关于驱动隐藏那点事(不触发PG 支持win10)

没必要藏着,人生没有必要为这些小玩意小打小闹。
看到某些哥们这搞搞那搞搞,BSOD PATCHGUARD 无语,WRK是个好东西啊！

还有半年来也没怎么发博客,惭愧惭愧。

驱动隐藏 最经典的就是断链来一发

但是这个不行 原因我就不说了

网上有的方法

1.断链

2.BufferDriverLoader?(自行google github blackbone)

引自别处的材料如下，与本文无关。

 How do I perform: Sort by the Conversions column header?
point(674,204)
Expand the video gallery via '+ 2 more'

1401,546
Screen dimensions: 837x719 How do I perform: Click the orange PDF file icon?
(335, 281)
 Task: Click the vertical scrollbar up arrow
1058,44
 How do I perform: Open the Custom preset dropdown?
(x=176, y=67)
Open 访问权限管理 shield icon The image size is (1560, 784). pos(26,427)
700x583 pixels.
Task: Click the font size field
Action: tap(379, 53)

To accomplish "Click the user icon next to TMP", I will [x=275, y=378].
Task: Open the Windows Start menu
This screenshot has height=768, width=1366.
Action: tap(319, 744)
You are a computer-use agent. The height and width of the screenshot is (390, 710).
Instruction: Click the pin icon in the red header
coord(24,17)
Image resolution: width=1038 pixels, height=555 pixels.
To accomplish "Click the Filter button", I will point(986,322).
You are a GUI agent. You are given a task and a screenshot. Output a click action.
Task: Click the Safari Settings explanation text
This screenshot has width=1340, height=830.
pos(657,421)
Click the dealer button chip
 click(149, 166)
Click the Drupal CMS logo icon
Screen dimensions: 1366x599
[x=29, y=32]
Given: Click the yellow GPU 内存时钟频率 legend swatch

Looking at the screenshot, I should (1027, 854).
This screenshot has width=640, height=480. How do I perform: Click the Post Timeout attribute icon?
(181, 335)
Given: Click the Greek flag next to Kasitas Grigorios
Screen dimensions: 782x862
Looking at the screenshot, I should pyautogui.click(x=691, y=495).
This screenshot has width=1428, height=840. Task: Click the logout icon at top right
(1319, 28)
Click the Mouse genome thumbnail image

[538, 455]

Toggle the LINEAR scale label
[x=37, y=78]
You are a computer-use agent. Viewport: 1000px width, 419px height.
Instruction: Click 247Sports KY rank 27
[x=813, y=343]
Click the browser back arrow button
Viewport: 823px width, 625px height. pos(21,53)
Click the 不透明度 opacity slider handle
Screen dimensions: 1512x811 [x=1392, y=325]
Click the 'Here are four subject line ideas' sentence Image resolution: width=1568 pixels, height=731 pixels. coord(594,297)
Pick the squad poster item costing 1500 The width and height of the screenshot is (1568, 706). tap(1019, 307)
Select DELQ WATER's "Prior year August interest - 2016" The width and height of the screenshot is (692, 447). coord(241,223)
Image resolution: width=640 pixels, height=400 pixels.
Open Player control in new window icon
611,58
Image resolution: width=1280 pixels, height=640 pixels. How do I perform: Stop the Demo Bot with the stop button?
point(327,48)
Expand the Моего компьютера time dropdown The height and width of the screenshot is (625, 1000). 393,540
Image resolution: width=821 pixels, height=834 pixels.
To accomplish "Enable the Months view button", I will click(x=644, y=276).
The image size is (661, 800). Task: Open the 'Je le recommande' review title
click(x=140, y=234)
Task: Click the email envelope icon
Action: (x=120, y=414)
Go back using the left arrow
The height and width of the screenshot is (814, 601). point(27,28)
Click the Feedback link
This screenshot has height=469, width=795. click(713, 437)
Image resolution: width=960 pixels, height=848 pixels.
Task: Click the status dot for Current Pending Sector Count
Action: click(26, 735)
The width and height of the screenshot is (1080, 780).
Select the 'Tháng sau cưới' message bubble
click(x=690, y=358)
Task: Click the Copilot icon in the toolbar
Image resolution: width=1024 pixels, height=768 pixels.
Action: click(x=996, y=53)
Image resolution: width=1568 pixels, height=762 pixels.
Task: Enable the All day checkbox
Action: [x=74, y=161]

3.pDriverObject->DriverSection = NULL;

其中1 3 触发PG 2会导致异常处理出错 并且很多函数不能使用

那么有没有什么方法不触发PG 又能隐藏驱动呢

答案是有的

当驱动加载时 会将驱动信息加入那个链表

那么可不可以阻止这个加入的过程呢?

答案是可以的

这个函数是

"MiProcessLoaderEntry"

这个函数将驱动信息加入链表和移除链表

为什么不触发PG?

根据patchguard v3中说法 是因为pg监控其中的某个全局变量 具体忘了 有兴趣自行百度google

此函数也处理这个全局变量 所以没有问题~

函数原型?

MiProcessLoaderEntry(pDriverObject->DriverSection, 0);// 移除

MiProcessLoaderEntry(pDriverObject->DriverSection, 1);// 添加

调用MiProcessLoaderEntry(pDriverObject->DriverSection, 0);

PCHunter显示为红色~

能不能完全隐藏?

    pTargetDriverObject->DriverSection = NULL;

    // 破坏驱动对象特征

    pTargetDriverObject->DriverStart = NULL;

    pTargetDriverObject->DriverSize = NULL;

    pTargetDriverObject->DriverUnload = NULL;

    pTargetDriverObject->DriverInit = NULL;

    pTargetDriverObject->DeviceObject = NULL;

Over ~

代码不贴 自己动手 丰衣足食。

人生有三大兴趣
一是看WRK ROS
二是逆360
三额.....媳妇 我不吹牛逼了 错了错了....